_TEXTO DE LA PÁGINA_
------------
Él comía y miraba. No habló con nadie.
Jorge Surraco filmó la misma película unas tres veces en su memoria.
Su personaje en movimiento, visto de cerca y a la distancia, avanzaba,
atravesaba diferentes escenarios.
Catón seguía contando su historia”.
De esta manera, estoy convencido, Jorge Surraco, el documentalista,
sigue haciendo cine en su lugar en el mundo: Gualeguay.
El 14/03/2015 recibí estas líneas: “Edgardo: Confieso que nunca, ni en
mis delirantes fantasías, imaginé que alguno de mis fantasmas podría participar
en la trama de una novela o un cuento que no fuera escrito por mí. Se agradece sinceramente”.
Todo lo relatado en estas dos notas: el testimonio, la memoria de Jorge,
y el tono utilizado en cada respuesta, en ello está la razón de mi tristeza
frente a su muerte.
------------
Responda brevemente, según el texto sobre Jorge Surraco:
1. ¿Cuántas veces filmó Jorge Surraco la misma película en su memoria?
2. ¿Cuál es el lugar en el mundo donde Jorge Surraco sigue haciendo cine?
3. ¿En qué fecha se recibieron las líneas dirigidas a Edgardo?

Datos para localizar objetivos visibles
------------
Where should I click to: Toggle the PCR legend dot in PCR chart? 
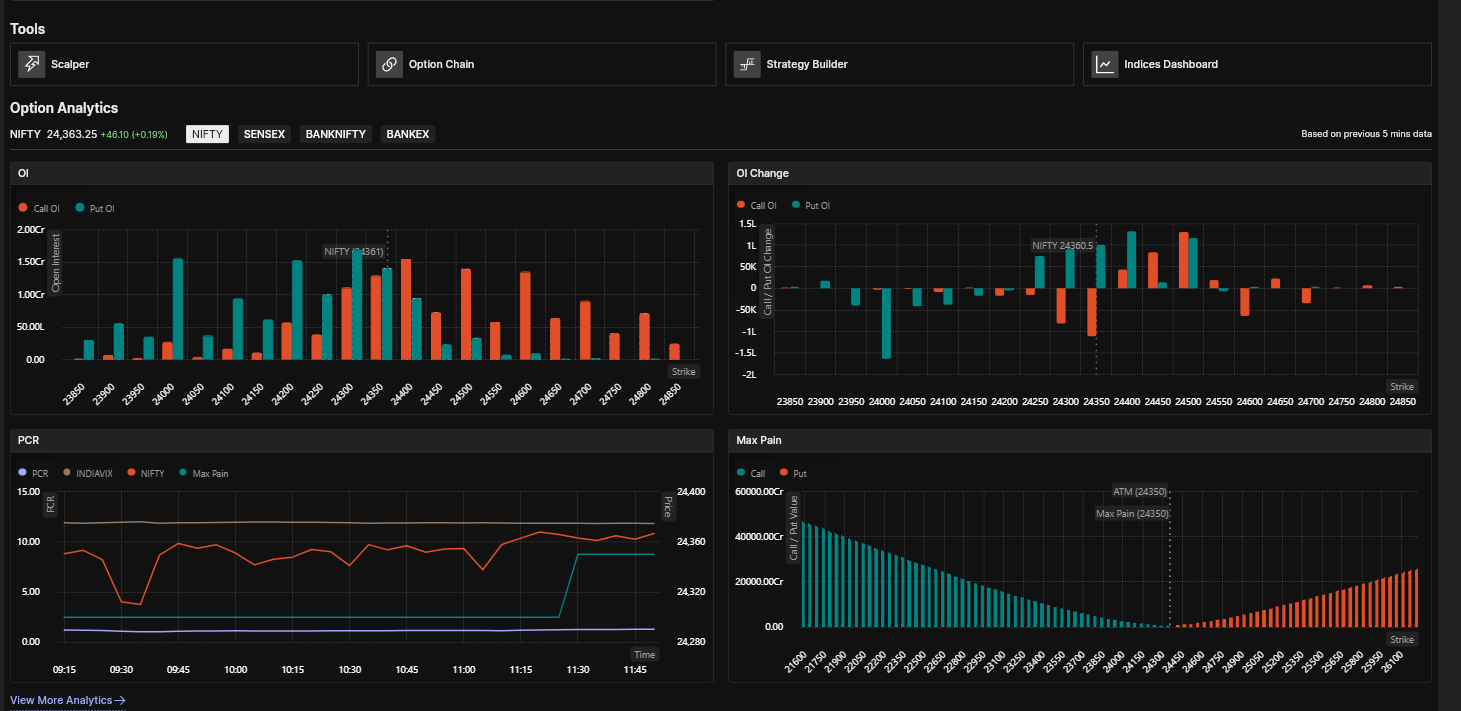23,473
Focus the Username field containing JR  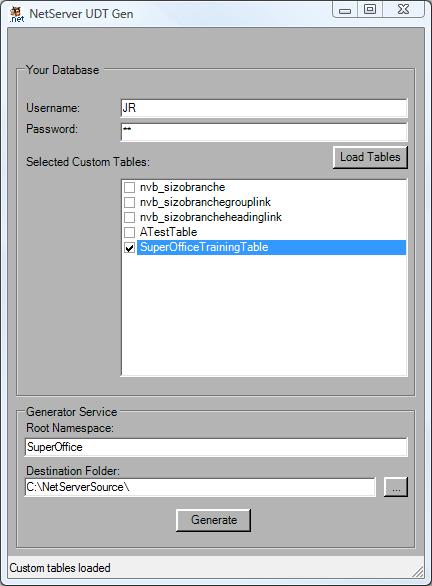coord(264,108)
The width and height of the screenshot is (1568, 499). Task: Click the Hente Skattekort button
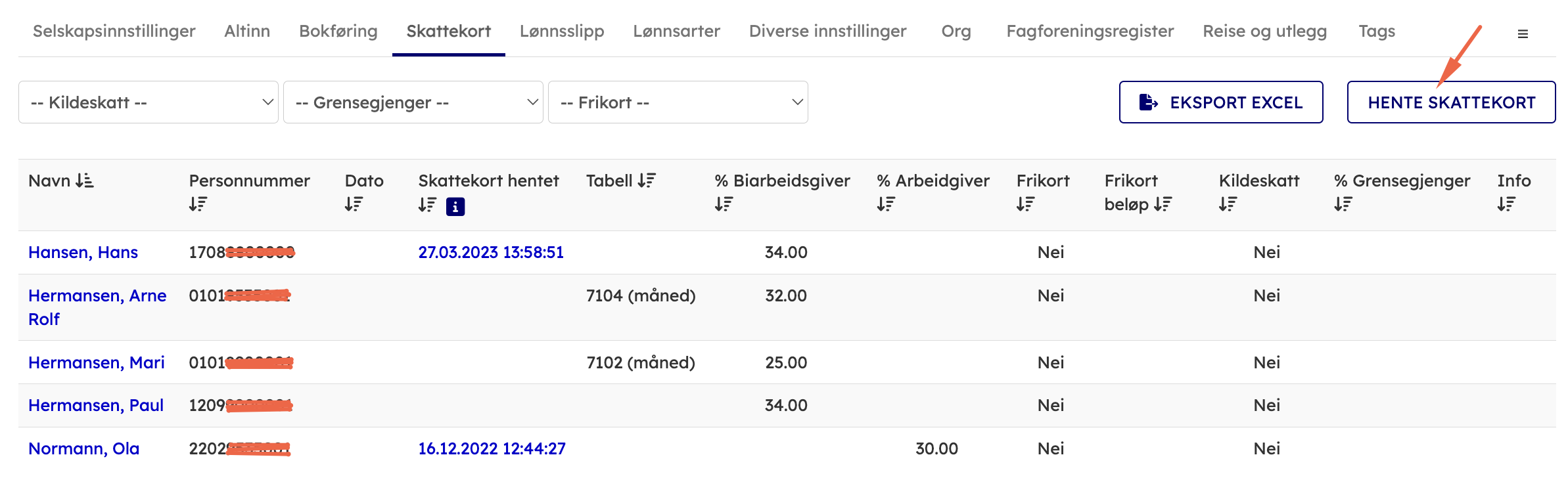(x=1451, y=102)
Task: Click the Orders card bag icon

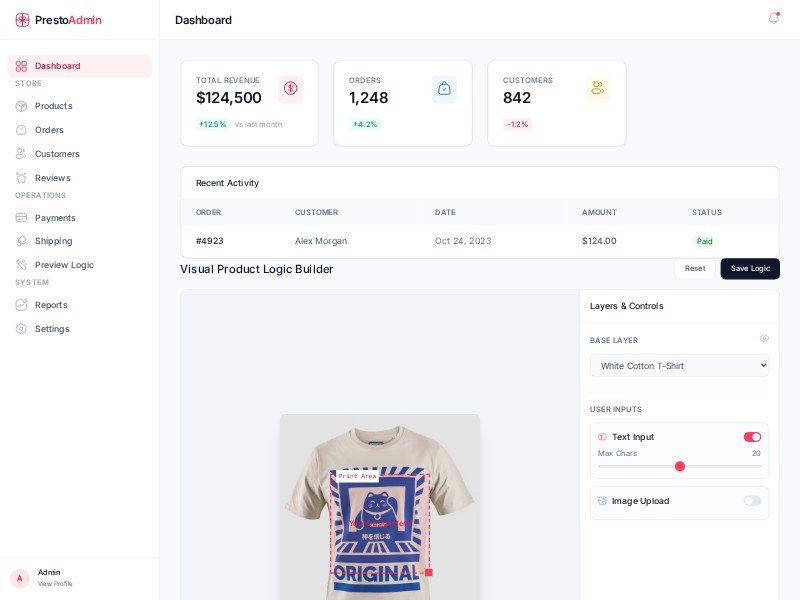Action: point(444,89)
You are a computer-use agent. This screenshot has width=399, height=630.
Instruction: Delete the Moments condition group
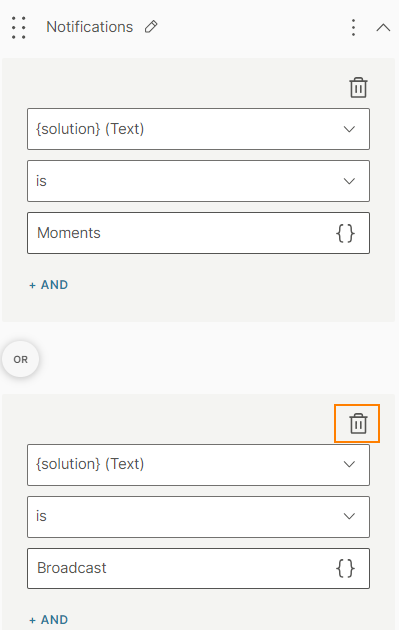[x=358, y=88]
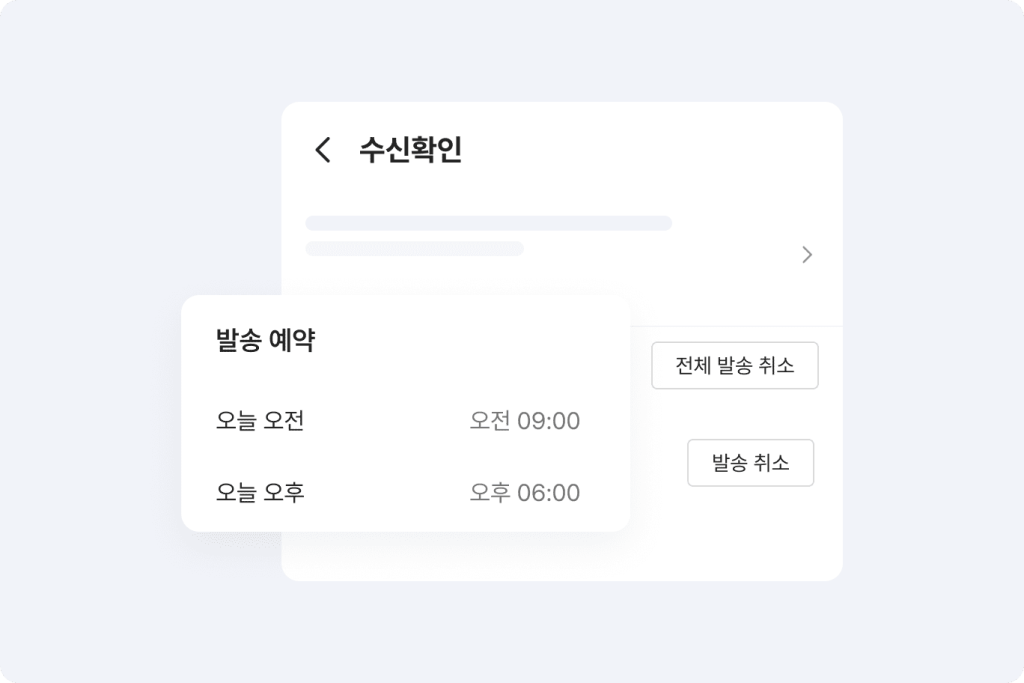Click the 수신확인 page title
Image resolution: width=1024 pixels, height=683 pixels.
pos(410,151)
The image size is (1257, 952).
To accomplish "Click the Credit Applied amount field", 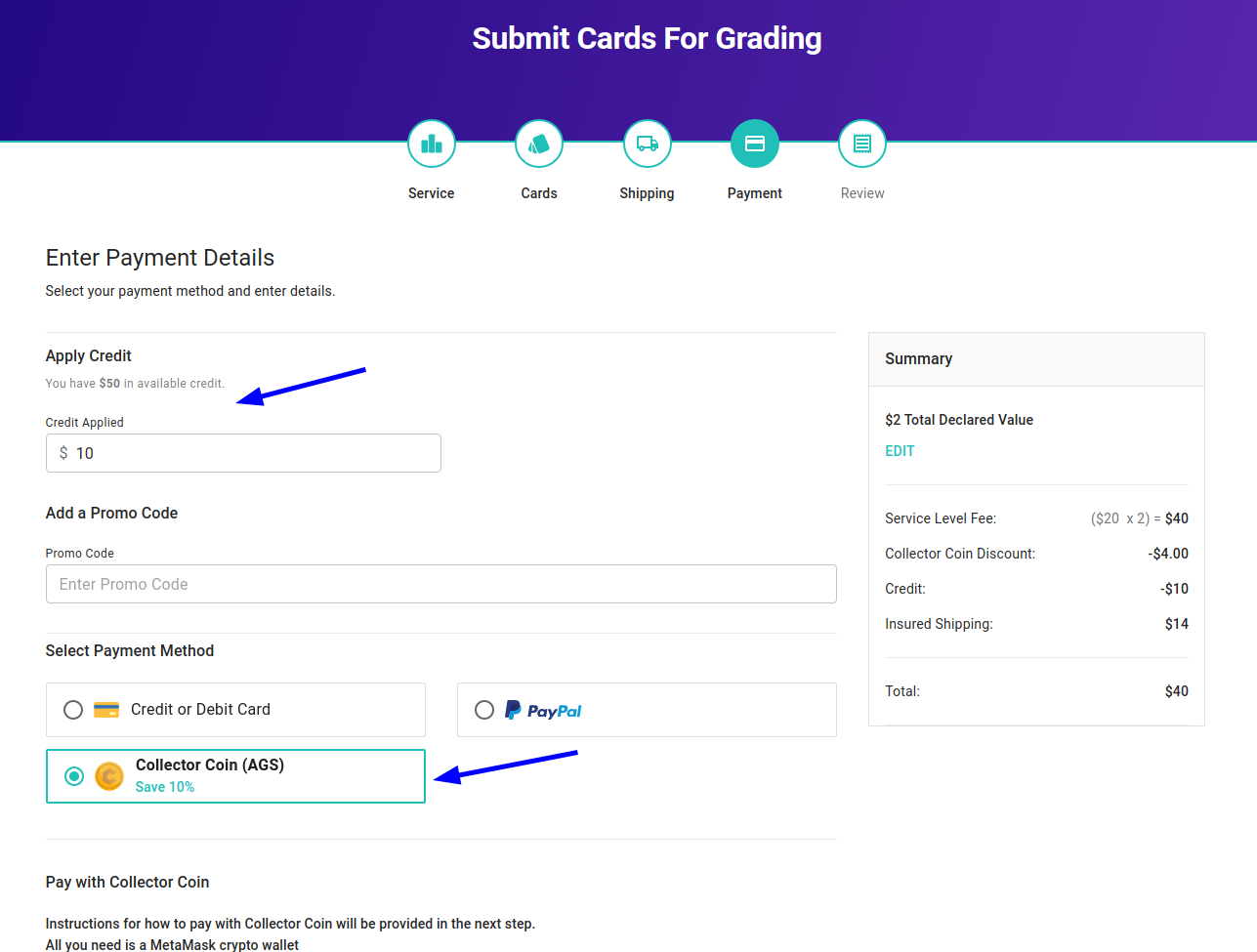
------------
_RESPUESTA ESCRITA_
1. Unas tres veces.
2. Gualeguay.
3. El 14/03/2015.